### YOUR GOAL
In total, how many lines of the data contain the word "computer"? Only that number is wanted.

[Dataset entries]
▼▼▼

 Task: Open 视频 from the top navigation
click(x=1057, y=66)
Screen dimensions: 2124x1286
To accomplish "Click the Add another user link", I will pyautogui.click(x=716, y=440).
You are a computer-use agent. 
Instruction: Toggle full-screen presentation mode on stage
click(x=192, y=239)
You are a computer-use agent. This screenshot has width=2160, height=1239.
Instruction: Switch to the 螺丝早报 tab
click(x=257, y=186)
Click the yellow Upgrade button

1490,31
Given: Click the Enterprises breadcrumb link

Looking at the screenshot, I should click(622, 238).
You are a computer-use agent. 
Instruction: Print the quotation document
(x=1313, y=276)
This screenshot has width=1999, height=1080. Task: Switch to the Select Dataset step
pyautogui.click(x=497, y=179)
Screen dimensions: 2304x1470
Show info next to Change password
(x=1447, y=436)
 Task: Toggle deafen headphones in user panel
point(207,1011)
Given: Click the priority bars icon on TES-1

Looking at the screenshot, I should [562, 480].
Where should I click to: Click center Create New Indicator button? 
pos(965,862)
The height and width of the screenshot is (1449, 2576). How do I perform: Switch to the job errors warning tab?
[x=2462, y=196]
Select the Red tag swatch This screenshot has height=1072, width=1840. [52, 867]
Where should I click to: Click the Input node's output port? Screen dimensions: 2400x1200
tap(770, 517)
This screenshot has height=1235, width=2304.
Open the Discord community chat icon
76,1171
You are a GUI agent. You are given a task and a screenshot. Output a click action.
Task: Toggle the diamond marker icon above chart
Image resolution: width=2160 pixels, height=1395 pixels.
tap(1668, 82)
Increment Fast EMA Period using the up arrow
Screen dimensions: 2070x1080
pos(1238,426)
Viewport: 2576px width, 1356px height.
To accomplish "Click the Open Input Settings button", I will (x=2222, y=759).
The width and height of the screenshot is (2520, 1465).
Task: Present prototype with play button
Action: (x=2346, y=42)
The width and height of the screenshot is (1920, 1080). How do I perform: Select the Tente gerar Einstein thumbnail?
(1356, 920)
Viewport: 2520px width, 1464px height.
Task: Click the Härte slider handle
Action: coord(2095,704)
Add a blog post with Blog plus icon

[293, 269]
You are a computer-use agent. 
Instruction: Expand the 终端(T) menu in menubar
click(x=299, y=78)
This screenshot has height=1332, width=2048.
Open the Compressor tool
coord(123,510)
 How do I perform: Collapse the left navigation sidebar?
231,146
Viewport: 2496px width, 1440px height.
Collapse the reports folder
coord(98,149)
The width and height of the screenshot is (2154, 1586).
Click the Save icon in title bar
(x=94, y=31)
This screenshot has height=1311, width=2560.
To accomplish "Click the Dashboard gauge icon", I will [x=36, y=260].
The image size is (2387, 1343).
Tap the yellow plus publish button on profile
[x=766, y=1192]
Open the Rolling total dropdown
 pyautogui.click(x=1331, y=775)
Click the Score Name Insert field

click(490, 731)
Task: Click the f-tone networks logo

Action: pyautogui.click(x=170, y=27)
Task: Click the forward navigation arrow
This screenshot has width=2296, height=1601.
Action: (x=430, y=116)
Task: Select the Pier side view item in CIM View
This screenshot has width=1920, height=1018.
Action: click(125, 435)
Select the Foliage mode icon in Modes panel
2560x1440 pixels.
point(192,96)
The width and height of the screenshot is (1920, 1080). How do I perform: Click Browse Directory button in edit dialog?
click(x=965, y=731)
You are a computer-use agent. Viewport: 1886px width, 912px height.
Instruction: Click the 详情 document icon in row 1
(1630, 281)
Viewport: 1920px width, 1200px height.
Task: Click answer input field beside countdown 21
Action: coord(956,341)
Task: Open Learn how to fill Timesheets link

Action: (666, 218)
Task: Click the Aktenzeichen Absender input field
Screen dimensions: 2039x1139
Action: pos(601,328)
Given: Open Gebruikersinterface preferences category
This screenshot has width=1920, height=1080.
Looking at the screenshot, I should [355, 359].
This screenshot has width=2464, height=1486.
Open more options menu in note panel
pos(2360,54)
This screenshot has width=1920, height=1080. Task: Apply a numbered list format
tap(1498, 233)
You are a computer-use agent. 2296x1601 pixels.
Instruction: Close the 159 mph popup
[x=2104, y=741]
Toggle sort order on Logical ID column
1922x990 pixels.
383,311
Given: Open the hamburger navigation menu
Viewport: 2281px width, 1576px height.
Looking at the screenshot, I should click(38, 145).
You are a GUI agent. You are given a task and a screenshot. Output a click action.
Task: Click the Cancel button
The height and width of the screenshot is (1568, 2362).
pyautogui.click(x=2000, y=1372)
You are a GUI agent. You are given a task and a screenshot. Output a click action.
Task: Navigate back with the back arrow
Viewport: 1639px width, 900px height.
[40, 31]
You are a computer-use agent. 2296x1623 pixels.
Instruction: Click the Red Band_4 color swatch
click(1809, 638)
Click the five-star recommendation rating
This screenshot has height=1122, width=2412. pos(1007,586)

▲▲▲

### EXERCISE SOLUTION
7